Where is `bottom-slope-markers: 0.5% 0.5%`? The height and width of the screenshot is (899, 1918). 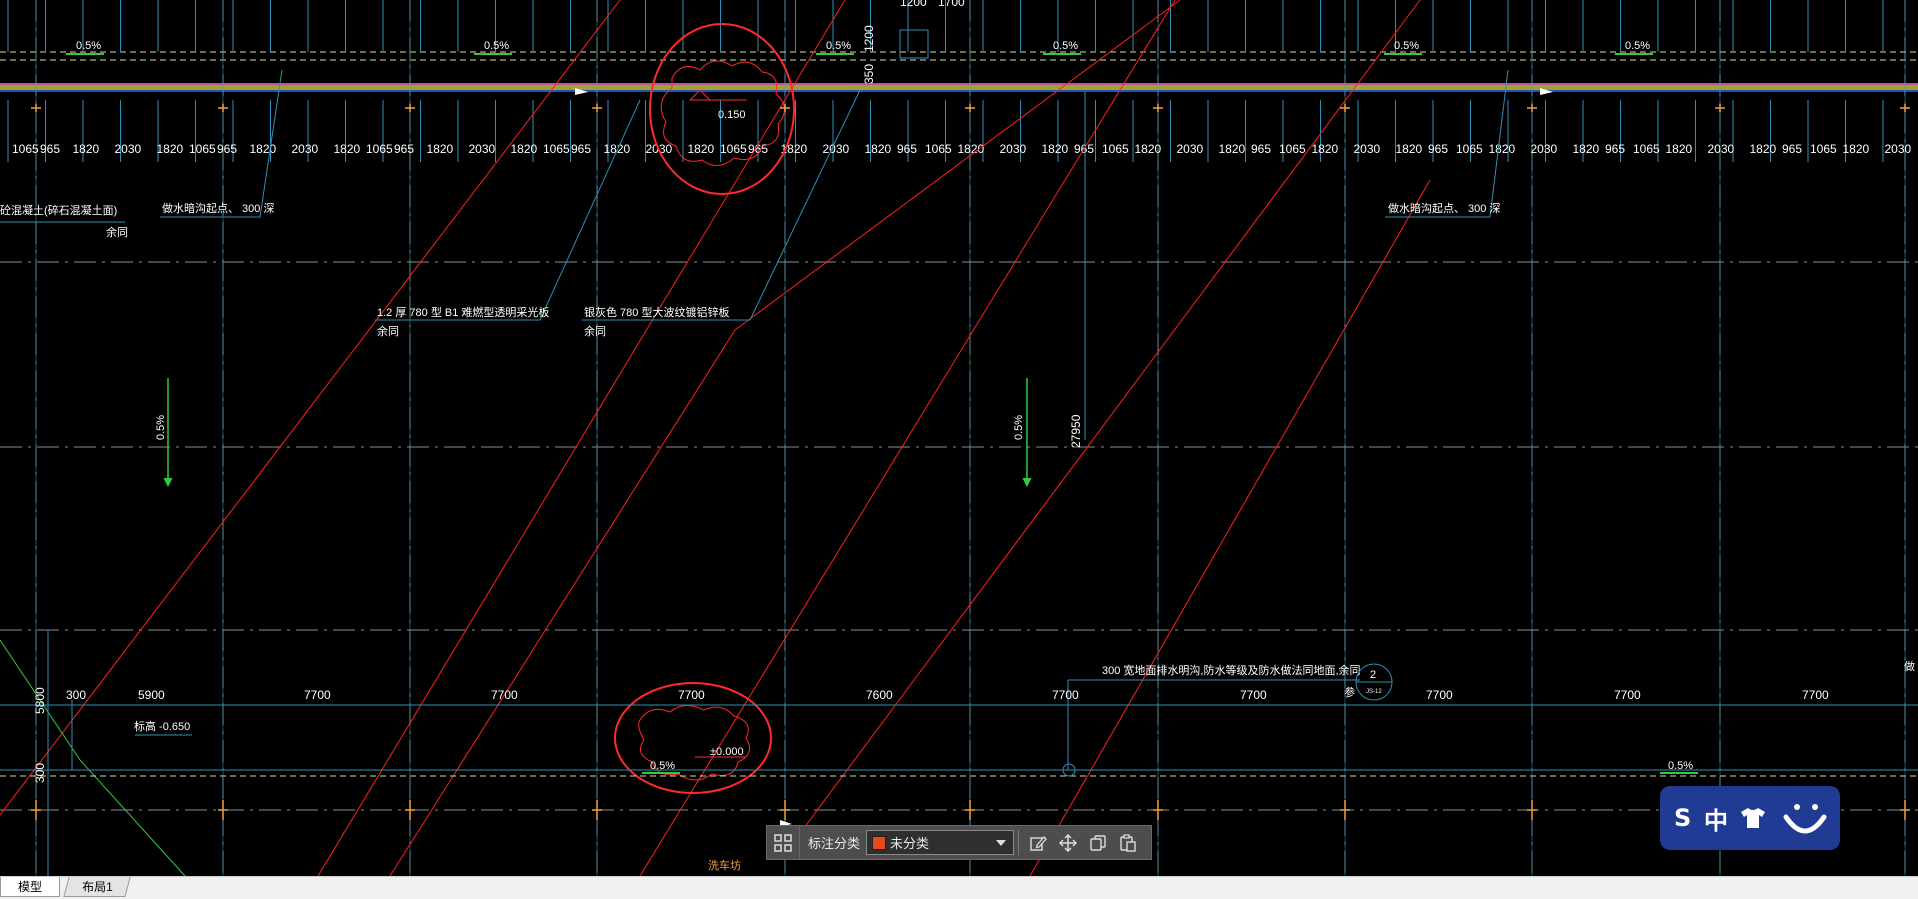 bottom-slope-markers: 0.5% 0.5% is located at coordinates (1170, 767).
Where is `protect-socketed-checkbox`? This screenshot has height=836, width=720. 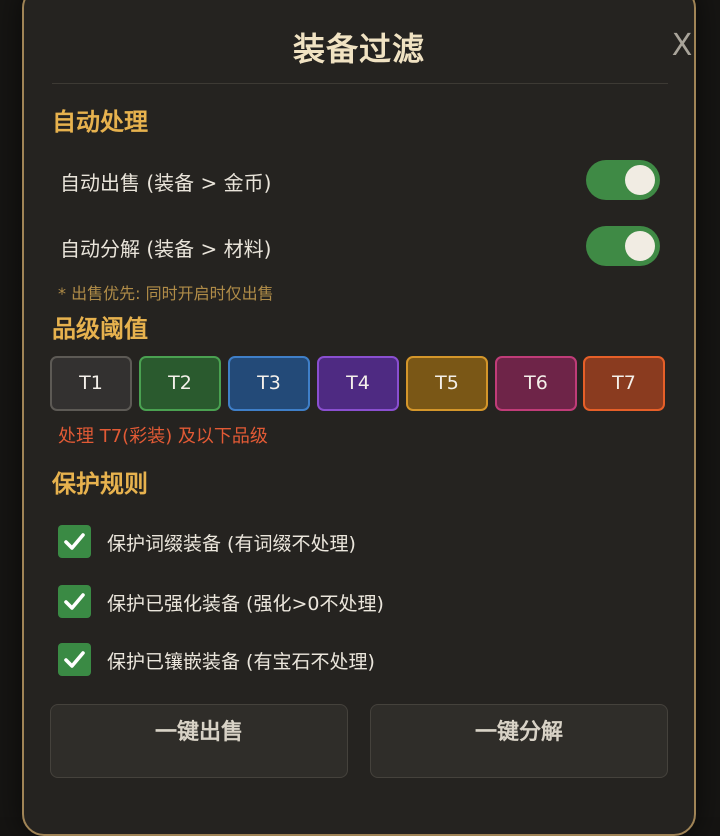
protect-socketed-checkbox is located at coordinates (74, 660).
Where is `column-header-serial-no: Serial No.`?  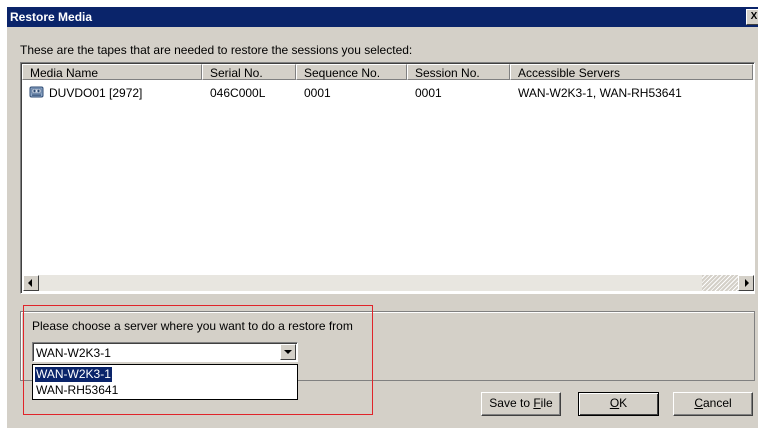 column-header-serial-no: Serial No. is located at coordinates (249, 72).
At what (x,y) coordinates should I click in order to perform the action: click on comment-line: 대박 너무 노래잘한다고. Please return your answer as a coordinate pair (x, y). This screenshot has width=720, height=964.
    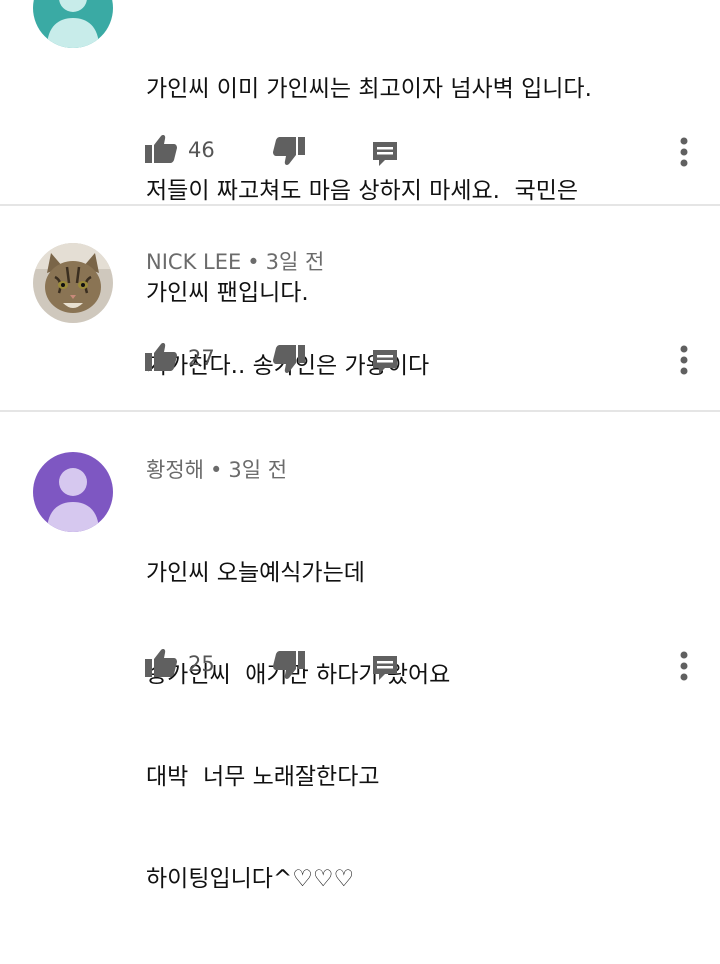
    Looking at the image, I should click on (263, 777).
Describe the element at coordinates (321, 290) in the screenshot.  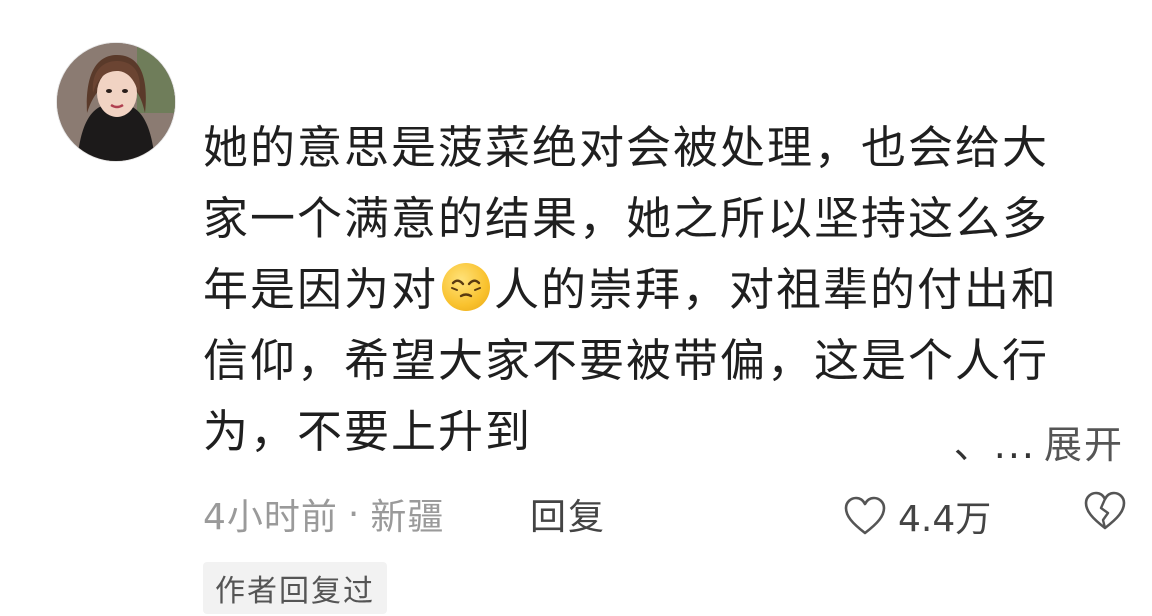
I see `comment-line-part: 年是因为对` at that location.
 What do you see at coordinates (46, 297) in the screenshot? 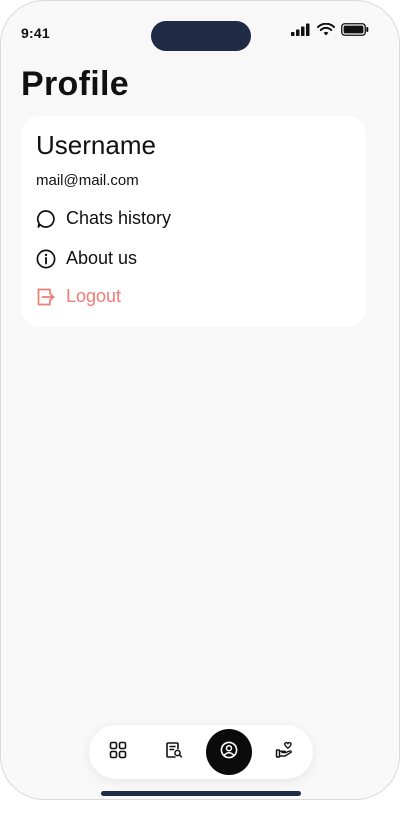
I see `logout-icon` at bounding box center [46, 297].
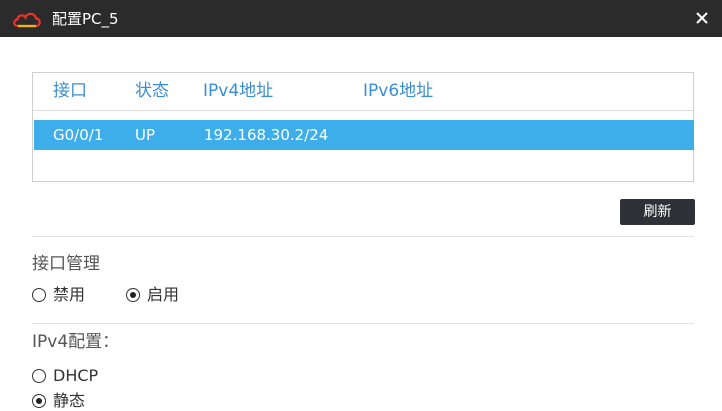  I want to click on disable-radio: 禁用, so click(58, 295).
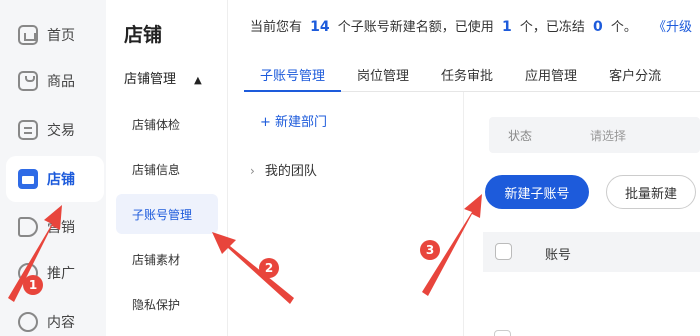 Image resolution: width=700 pixels, height=336 pixels. What do you see at coordinates (592, 252) in the screenshot?
I see `table-header: 账号` at bounding box center [592, 252].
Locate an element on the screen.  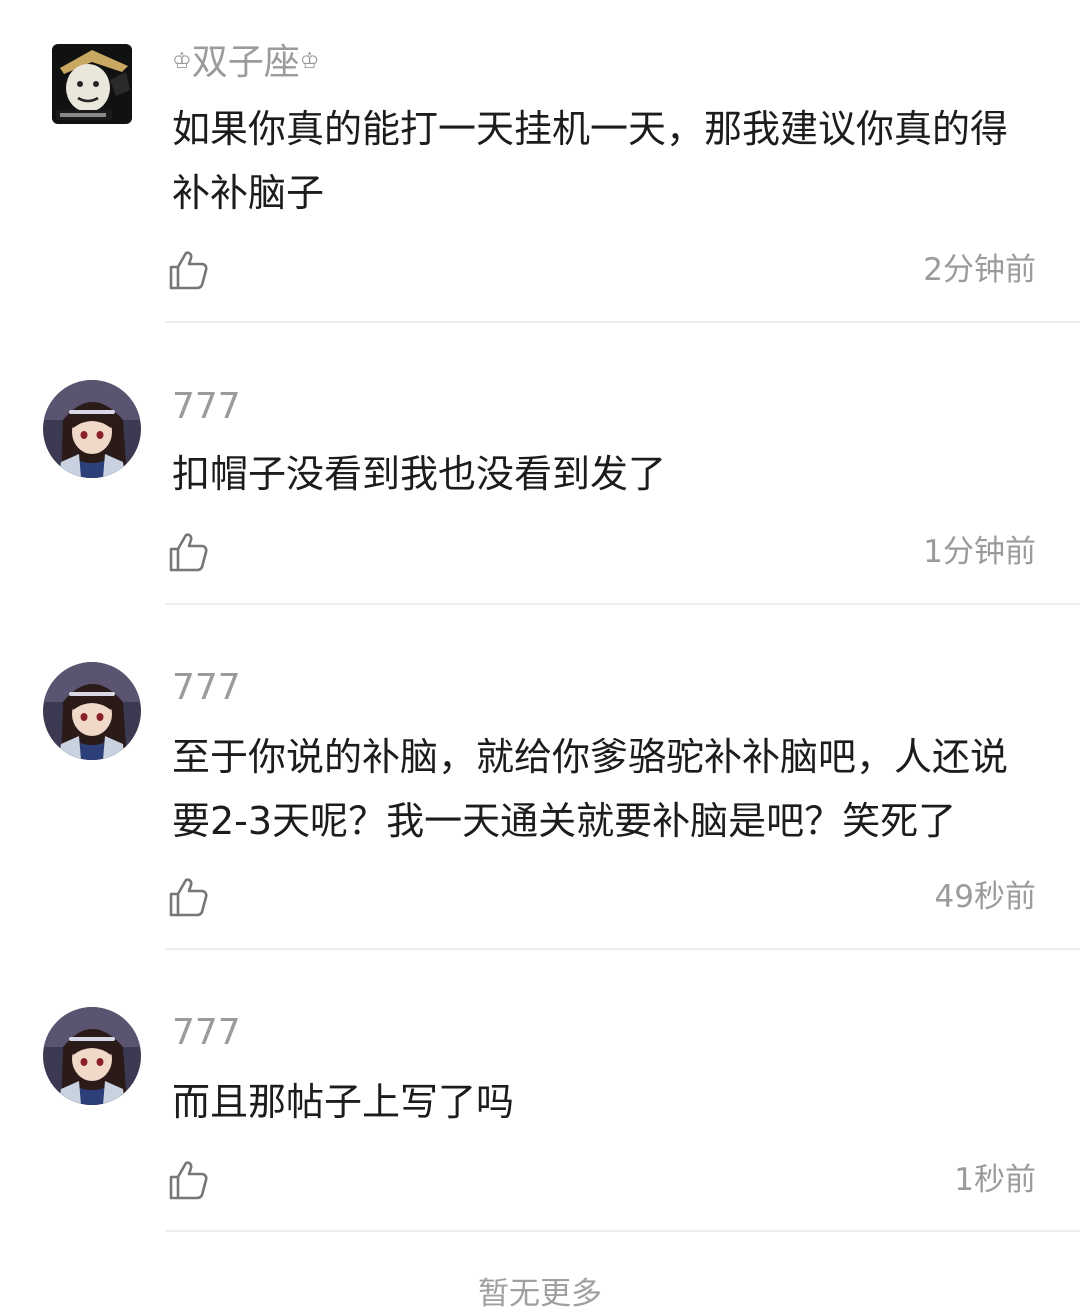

*-*-*

## Your assignment
Give the lines of the rows above, from the one containing "What do you see at coordinates (46, 297)" through the one containing "I want to click", as a numbered list with blank lines dropped and the pictures left out.

## Response to the task
1.  What do you see at coordinates (46, 297) in the screenshot? 
2. I see `logout-icon` at bounding box center [46, 297].
3.   I want to click on disable-radio: 禁用, so click(58, 295).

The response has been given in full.